Of course, all this has already been tried in Haiti, and Gen. Raul Cedras seems unimpressed. There is also the possibility that as the flow of dollars stops, even more Cubans will flee: Those remittances are all that allow ordinary people to buy their necessities on the black market.

Moreover, the Clinton policy in Cuba has about it the same constituency-driven aroma that permeated the Haiti policy. There is no clear connection between ends and means. How long is the administration prepared to let the refugees languish in camps before a free Cuba is achieved?

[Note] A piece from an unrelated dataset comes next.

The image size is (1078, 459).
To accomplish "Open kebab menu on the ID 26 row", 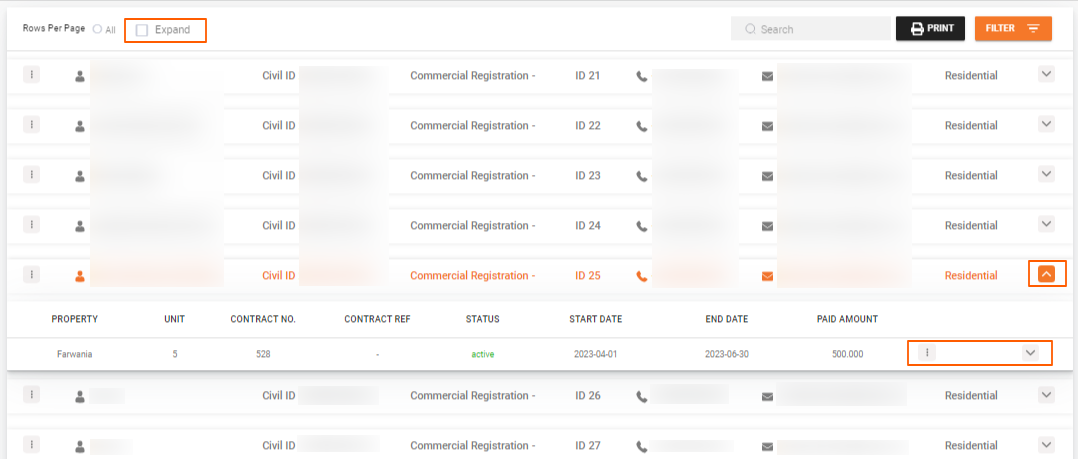I will pyautogui.click(x=32, y=394).

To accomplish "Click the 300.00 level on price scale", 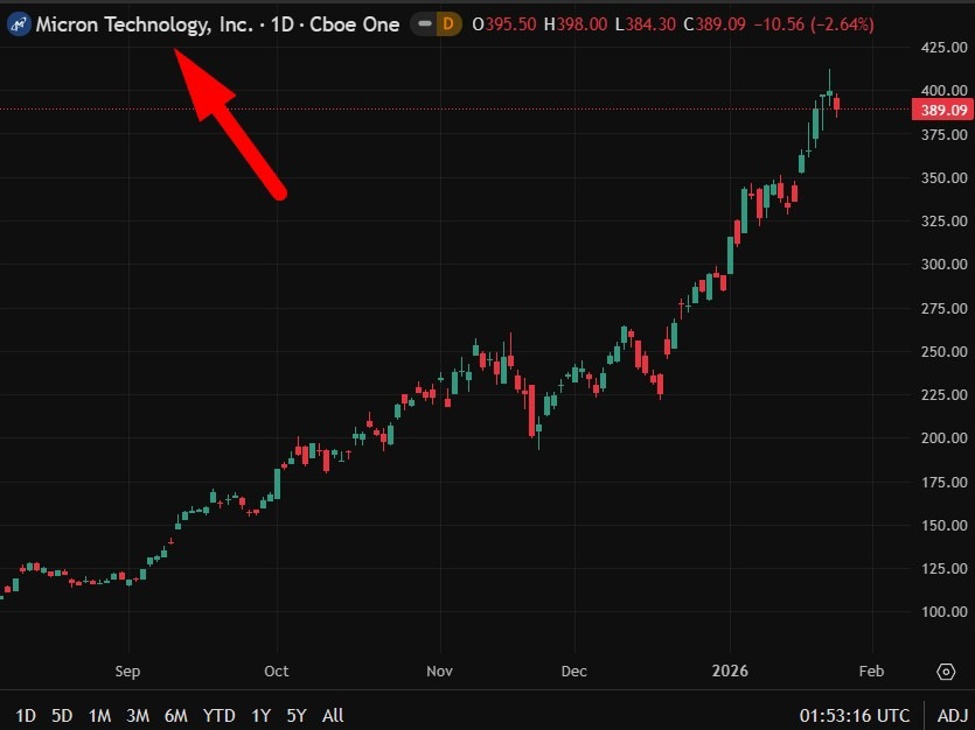I will [944, 265].
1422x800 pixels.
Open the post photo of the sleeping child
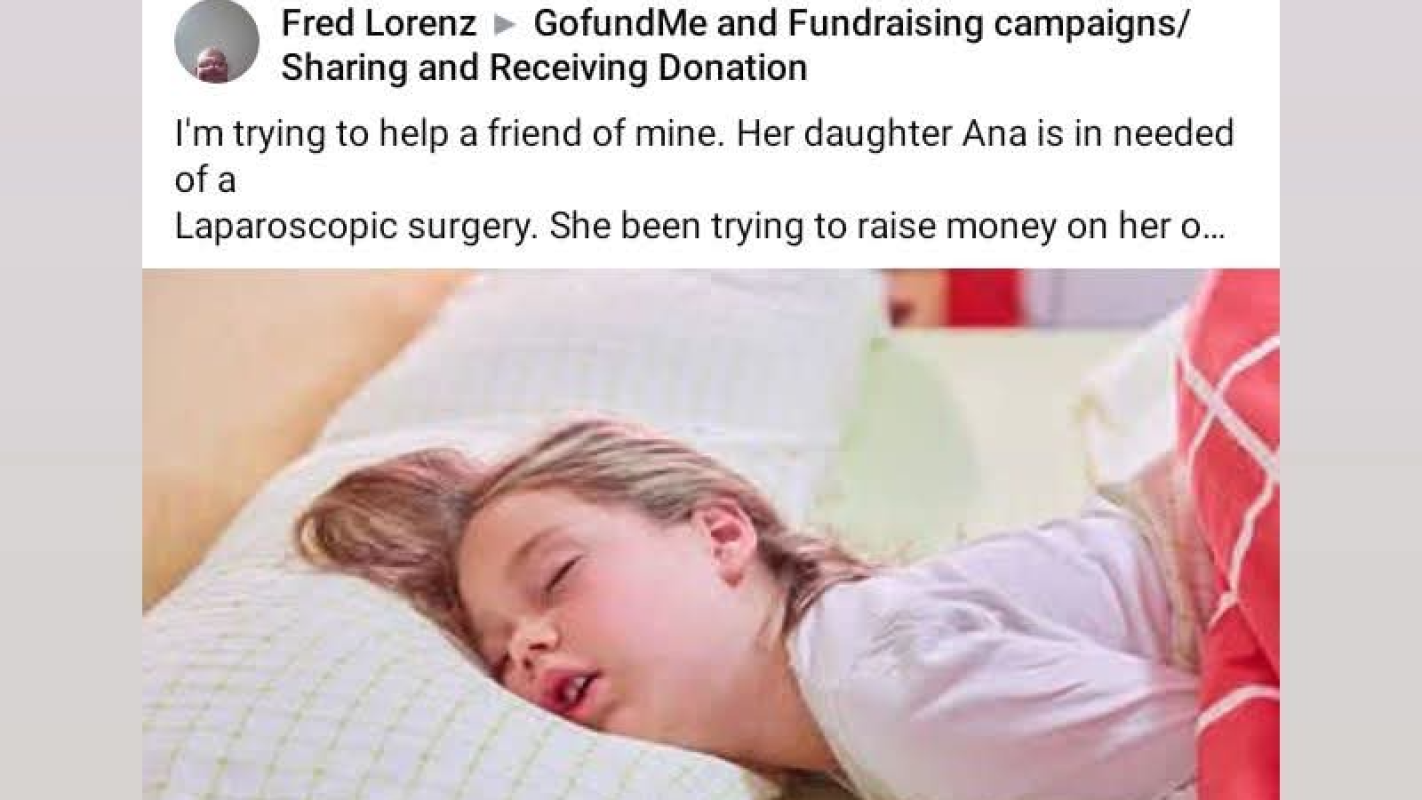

As we have said before, lifting the economic embargo, completely or selectively, would deprive Castro of his favorite excuse for his own economic failures. (In his long television stemwinder Wednesday night, Castro blamed the embargo again.)

The president could dispatch an envoy to Cuba to explain our new policy and demand that Castro hold free elections. Even if the Bearded One refuses to receive the envoy, or won't listen to what he/she says, he is then on the spot as the obstacle to change. President Clinton could also publicly recognize and encourage the handful of Cuban dissidents.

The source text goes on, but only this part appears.